While Europe is a key market for Thailand, several factors are hurting a more powerful tourism boom. The Russian invasion of Ukraine continues to drag on. Political and economic instability threatens the possibility of a global recession.
Flight prices have been significantly higher than the bargain deals and specials before Covid-19. And the tourism infrastructure is still trying to recover from massive downsizing and loss during the pandemic. More flights are needed from more routes, and many airlines and airports are struggling with labour shortages after necessary layoffs when Covid grounded most flights. Suvarnabhumi Airport is expected to approve a third ground handler to alleviate congestion and delays.
The TAT’s Deputy Governor for Europe, Africa, the Middle East and the Americas reported that long-haul flight applications for summer slots had reached 70% of the 2019 level, following a 60% recovery in flights for the current cool season. And more long-haul flights are coming.
During the 30-week summer schedule commencing in April, the United Arab Emirates, Qatar, Germany, the UK and Oman will run a much-increased number of long-haul flights to Thailand. THAI Airways has also just launched a greatly-expanded summer schedule.
The TAT argues that the limited flight capacity does have a silver lining for Thailand though.
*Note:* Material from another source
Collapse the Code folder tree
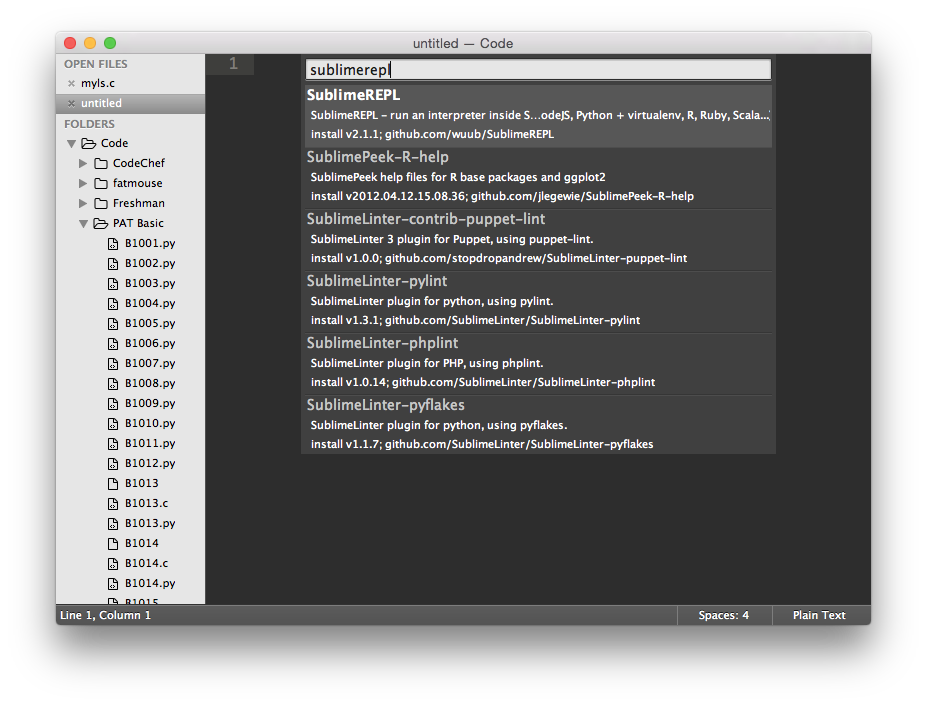This screenshot has height=705, width=927. pos(71,143)
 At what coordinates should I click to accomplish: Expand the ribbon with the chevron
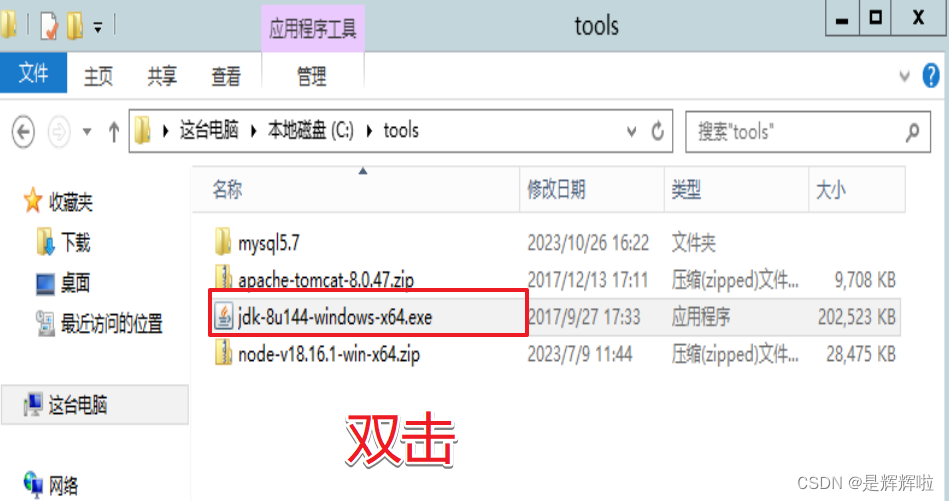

With the slow increase in available flights driving airfare up, tourists may opt for longer stays to get the most bang for their buck. This is especially true for people paying high fares to trek long-haul across the globe. A one-week trip just might not seem worth it.
If the government continues their scheme of extending tourist visas and visas on arrival, from 30 to 45 days and 15 to 30 days, the TAT believes people will take advantage and stay in Thailand for longer. But the scheme’s extension from March 31 to the end of the year still requires cabinet approval. And, if the plight of foreigners sticking it out in Thailand during the pandemic showed us anything, approval often comes a day or two before visa programs expire or even later.
To combat the obstacles still facing travellers, the TAT has launched a promotion called “Visit Thailand Year 2023.” The campaign hopes to attract what Thailand considers a higher quality of tourists (which usually translates to “rich”). They say the goal is to attract tourists who desire responsible tourism and more meaningful experiences.
While the TAT focuses on bringing those six million European tourists in, the second quarter is typically the low season for that market. So the TAT will shift its focus to the Middle East and China to maintain an influx of tourists.